TOWNSEND — At the Aug. 27 Planning Board meeting, the board denied a request for waivers to divide a privately owned property on North End Road, citing that the plans were not in compliance with their bylaws.
They voted to extend the deadline for resubmission to their meeting date of Oct. 22.
The decision came after a presentation from Fieldstone Land Consultants representative Michael Ploof on behalf of the owner, Grandview Farm LLC. The owner submitted requests to the board through Fieldstone Land Consultants, asking to divide the current land into five separate lots — four residential lots and one outlying commercial lot to remain undeveloped.
The board detailed several concerns regarding the project.
Ploof’s plan included a common driveway between three of the five lots, and intersecting the remaining two lots. According to the bylaws, a common driveway is only to be considered if the properties have viable frontage, which the board did not feel the lots have.
The bylaws also state that common driveways must serve up to three properties and must enter through the frontage of one of the properties it serves. The driveway in this case would enter the only residential lot that the driveway did not serve.
Beyond the stipulations of the bylaws, the board had concerns that residents would be sacrificing functionality, given the layout of the lots.
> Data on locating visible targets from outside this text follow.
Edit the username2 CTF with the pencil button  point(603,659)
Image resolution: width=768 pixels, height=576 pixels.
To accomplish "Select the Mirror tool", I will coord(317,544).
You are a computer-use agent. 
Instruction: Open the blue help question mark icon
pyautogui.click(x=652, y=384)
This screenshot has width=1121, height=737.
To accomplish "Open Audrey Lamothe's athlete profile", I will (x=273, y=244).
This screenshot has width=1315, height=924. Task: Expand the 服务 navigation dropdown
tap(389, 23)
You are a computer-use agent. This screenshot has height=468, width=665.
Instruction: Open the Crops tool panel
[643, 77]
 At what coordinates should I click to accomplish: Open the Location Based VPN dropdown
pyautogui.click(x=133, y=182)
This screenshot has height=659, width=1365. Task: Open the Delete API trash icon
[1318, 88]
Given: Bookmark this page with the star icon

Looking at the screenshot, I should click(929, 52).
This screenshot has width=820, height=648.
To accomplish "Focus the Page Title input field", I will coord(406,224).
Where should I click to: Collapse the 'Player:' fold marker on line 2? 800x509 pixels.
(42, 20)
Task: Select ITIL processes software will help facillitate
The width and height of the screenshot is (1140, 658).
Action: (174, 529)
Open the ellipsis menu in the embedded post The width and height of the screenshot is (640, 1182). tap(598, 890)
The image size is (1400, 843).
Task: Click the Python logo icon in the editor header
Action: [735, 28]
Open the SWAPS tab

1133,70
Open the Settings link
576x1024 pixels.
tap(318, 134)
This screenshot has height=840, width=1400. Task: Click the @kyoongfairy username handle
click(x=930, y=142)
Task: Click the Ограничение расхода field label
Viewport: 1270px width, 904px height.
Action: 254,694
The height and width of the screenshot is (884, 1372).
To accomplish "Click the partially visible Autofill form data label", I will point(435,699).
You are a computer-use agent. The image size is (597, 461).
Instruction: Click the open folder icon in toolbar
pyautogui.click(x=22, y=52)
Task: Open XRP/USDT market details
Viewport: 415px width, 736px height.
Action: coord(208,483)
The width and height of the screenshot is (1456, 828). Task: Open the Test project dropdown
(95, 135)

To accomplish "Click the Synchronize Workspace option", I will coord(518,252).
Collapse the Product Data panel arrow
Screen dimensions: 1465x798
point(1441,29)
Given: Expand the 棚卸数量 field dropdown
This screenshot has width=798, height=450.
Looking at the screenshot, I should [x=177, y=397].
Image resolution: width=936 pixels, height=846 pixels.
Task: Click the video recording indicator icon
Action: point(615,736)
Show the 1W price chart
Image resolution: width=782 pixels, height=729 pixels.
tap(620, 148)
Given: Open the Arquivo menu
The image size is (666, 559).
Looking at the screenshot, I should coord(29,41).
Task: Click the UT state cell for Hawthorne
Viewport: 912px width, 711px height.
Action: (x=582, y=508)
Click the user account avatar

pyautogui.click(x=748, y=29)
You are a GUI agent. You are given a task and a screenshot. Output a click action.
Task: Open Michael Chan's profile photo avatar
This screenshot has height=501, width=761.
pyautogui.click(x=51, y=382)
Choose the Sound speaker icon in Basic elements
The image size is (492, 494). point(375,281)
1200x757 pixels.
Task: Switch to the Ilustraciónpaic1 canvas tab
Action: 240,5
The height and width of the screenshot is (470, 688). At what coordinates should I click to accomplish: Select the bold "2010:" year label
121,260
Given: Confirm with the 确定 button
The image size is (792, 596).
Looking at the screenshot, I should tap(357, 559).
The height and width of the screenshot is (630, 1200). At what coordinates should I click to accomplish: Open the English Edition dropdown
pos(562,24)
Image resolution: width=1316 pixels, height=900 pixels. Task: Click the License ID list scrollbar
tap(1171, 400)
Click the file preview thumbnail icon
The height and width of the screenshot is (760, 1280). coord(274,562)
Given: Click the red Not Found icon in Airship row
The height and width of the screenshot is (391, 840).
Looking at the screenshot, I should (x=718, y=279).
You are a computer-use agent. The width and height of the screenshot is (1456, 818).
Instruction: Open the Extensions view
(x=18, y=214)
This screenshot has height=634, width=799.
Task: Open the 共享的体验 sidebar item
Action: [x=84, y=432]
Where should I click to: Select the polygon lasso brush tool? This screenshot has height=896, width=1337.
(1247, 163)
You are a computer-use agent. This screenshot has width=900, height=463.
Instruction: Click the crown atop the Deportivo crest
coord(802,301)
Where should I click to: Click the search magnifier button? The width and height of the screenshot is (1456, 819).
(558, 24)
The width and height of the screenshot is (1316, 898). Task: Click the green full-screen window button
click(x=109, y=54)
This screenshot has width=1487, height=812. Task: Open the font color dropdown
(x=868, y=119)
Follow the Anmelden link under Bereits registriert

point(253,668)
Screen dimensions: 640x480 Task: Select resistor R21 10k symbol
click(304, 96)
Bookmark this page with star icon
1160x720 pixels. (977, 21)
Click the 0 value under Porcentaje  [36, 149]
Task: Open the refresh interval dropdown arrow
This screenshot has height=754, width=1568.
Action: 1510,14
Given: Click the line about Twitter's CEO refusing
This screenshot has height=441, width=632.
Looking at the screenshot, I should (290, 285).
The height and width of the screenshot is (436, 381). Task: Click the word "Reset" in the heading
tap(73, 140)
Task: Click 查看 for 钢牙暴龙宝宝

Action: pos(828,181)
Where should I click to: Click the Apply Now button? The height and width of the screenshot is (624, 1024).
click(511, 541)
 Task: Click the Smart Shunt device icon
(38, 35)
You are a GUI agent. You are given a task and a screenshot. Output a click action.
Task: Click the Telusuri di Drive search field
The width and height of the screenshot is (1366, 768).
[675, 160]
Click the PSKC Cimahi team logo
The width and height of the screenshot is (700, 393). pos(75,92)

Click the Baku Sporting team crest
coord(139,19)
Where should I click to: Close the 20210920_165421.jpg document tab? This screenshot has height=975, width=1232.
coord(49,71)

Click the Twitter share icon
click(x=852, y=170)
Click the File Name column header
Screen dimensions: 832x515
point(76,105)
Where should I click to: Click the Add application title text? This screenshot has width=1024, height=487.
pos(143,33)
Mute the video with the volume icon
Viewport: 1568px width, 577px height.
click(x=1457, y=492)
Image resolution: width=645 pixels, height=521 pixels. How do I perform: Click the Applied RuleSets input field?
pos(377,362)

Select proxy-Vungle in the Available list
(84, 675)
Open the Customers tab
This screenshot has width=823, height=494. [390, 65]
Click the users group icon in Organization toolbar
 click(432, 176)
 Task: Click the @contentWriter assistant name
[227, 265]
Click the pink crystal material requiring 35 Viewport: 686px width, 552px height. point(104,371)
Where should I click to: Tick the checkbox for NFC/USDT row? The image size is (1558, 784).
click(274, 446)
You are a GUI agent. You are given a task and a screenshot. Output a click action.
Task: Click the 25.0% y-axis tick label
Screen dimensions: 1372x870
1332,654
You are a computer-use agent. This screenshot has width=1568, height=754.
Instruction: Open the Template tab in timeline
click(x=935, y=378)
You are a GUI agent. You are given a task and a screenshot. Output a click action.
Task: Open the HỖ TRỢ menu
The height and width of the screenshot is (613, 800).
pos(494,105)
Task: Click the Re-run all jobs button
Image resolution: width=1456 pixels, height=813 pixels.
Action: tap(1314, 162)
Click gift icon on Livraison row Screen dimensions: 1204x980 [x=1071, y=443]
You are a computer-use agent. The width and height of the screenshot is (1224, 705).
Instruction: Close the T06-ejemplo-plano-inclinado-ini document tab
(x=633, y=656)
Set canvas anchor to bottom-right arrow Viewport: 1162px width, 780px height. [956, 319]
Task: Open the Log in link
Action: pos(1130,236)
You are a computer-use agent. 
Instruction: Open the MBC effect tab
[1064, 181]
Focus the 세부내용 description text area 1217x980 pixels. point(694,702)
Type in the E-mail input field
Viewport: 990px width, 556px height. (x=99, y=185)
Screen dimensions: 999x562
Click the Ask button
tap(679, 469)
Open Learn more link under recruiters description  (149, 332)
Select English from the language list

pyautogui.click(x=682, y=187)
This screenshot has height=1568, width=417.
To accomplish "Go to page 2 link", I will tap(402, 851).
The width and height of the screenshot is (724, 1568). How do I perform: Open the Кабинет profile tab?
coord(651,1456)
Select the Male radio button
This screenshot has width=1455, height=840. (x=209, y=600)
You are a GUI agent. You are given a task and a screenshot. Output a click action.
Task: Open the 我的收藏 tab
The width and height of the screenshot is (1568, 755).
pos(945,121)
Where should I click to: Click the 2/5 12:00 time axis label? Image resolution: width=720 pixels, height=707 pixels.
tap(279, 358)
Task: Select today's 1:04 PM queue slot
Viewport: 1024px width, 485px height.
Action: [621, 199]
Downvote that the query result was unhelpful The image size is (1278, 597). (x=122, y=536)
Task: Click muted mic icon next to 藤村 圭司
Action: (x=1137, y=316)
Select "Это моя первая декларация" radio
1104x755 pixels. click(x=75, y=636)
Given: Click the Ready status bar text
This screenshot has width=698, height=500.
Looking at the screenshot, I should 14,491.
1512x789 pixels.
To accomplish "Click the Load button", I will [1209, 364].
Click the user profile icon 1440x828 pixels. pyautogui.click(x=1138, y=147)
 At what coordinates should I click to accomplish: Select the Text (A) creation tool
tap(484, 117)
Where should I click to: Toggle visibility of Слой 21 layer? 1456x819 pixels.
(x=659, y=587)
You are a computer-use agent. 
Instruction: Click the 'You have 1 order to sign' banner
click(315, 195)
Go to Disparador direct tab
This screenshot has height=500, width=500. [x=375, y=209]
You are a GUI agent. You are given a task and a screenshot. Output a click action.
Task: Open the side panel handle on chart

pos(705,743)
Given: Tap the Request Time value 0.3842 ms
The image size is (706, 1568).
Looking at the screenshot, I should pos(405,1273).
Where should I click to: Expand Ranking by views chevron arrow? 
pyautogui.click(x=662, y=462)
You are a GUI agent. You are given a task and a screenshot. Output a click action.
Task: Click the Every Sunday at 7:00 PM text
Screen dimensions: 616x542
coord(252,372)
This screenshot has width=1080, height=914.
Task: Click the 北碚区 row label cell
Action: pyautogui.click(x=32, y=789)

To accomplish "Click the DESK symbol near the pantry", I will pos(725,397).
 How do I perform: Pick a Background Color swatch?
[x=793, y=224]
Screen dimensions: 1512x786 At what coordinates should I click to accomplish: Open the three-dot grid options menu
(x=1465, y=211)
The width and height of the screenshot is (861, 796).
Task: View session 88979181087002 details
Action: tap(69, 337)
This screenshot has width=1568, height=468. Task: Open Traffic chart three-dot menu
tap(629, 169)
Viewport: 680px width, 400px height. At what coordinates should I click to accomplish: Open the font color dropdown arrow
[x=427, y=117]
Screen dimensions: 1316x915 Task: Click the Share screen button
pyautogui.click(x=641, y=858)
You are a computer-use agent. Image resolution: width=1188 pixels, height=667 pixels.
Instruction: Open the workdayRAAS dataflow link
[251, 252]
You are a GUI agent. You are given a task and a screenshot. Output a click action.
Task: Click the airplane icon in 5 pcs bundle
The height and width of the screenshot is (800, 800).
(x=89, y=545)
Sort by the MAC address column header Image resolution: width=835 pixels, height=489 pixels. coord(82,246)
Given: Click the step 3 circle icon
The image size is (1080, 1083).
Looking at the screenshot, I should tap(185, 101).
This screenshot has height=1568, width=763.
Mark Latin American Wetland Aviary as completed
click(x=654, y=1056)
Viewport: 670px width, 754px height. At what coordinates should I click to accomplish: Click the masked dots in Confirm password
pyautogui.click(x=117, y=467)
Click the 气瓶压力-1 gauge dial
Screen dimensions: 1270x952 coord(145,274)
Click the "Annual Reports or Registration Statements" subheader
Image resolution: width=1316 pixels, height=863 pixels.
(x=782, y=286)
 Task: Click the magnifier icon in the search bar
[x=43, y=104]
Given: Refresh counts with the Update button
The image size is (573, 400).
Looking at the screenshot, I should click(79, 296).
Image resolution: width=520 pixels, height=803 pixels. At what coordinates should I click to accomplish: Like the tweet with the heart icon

“This may be perfectly legal, but it makes absolutely no sense,” said Chairman Jeffrey Peduzzi. “The town will simply not allow buses or plows or anything else to get up that (driveway).”
In addition, the driveway was planned at 999.5 feet. The limit allowed is 1,000 feet.
The board questioned Ploof about why a certain amount of shown farmland wasn’t being utilized to provide more adequate frontage and space for driveways.
Ploof said it was the desire of the landowner to maintain the farmland as undeveloped.
“My design criteria was to save the field,” said Ploof.
Peduzzi credited Ploof for the research he put into the plans and encouraged him to revise his plans and resubmit them.
“I think you did as good a job as you could have under the circumstances. The owners just put restrictions on you that could have been handled better,” he said.